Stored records
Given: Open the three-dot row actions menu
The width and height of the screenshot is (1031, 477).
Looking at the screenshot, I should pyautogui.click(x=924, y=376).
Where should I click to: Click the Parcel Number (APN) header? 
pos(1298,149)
--
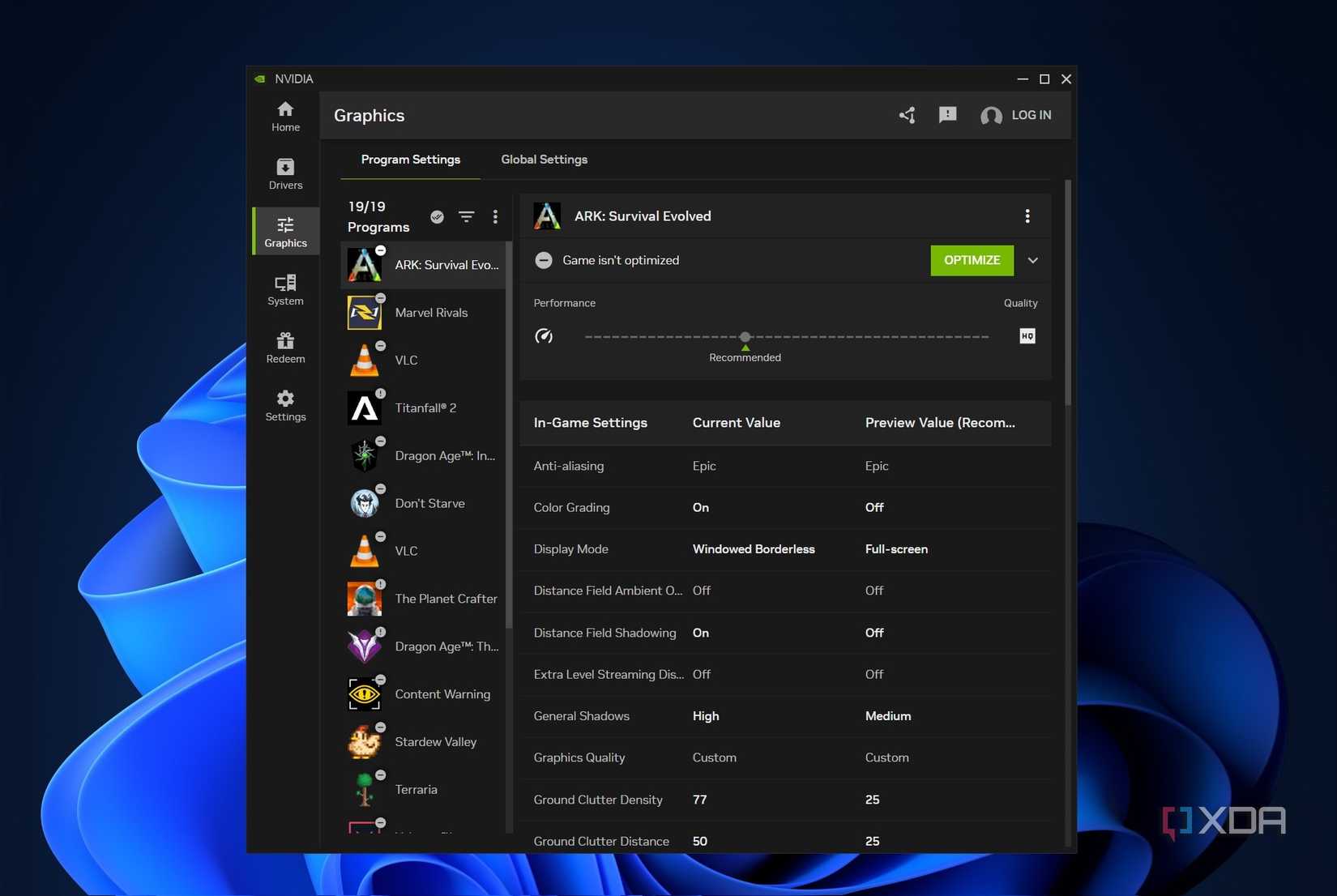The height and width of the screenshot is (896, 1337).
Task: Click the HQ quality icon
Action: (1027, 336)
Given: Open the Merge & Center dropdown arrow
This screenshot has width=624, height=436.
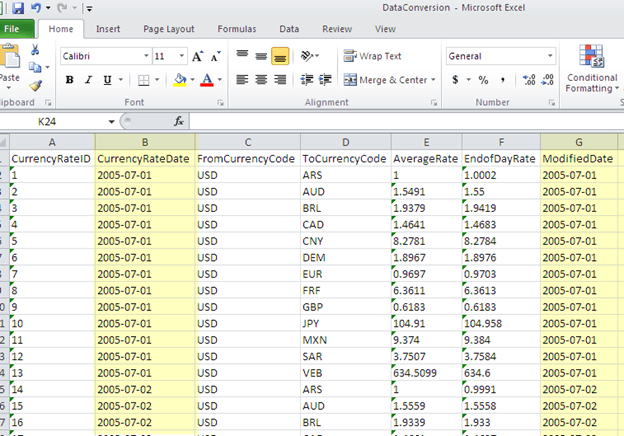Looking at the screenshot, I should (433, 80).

What the task asks
In the records above, locate the lines holding the word "Given". Copy each of them.

Reply
Given: Open the three-dot row actions menu
Given: Open the Merge & Center dropdown arrow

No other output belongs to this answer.